## Task requirements
In the data below, which lines contain "will"? List them by copying each one.

[Records from a collection]
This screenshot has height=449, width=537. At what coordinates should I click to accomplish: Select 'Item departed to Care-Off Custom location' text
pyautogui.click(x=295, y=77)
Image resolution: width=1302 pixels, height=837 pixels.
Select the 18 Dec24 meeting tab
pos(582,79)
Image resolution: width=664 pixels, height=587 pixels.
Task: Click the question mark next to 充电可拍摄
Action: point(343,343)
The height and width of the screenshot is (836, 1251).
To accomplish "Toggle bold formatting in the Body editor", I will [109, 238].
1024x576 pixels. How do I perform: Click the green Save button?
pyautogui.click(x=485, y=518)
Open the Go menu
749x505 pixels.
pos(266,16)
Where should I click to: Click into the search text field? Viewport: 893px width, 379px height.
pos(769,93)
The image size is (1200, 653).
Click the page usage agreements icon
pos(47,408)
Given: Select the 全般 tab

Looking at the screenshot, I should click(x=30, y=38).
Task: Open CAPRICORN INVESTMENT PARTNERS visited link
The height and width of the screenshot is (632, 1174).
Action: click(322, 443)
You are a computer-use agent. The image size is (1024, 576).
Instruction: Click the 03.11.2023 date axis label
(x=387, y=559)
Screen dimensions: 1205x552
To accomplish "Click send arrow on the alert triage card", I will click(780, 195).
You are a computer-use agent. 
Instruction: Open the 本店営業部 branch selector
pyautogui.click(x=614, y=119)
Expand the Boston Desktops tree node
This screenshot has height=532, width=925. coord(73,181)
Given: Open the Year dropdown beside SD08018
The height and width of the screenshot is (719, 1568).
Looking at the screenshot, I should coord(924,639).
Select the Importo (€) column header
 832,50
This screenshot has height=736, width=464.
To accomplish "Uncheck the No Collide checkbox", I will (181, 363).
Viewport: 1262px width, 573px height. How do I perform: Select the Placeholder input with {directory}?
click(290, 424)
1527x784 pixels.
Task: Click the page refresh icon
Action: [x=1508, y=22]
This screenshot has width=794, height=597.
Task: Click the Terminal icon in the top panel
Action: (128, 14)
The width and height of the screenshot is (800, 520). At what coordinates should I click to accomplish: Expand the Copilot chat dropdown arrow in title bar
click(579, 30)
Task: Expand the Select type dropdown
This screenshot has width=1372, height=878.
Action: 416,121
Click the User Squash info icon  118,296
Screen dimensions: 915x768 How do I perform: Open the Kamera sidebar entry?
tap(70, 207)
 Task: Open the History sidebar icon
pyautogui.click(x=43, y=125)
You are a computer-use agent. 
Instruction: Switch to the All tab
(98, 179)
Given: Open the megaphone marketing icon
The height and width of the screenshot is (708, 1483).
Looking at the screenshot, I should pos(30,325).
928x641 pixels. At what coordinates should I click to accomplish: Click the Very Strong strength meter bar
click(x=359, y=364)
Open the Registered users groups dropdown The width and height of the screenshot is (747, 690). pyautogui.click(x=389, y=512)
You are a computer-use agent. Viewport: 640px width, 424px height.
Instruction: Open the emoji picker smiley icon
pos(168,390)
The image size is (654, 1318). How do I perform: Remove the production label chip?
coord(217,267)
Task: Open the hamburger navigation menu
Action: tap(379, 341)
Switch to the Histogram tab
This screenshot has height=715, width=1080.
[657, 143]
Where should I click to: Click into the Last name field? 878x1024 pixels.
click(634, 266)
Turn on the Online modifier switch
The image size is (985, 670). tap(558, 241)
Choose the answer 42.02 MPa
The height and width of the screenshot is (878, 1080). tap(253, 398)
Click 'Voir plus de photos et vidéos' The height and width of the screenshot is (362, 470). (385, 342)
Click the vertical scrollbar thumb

## Expected output
To accomplish "Toggle bold formatting in the Body editor", I will [109, 238].
To accomplish "Click send arrow on the alert triage card", I will click(780, 195).
To accomplish "Uncheck the No Collide checkbox", I will (181, 363).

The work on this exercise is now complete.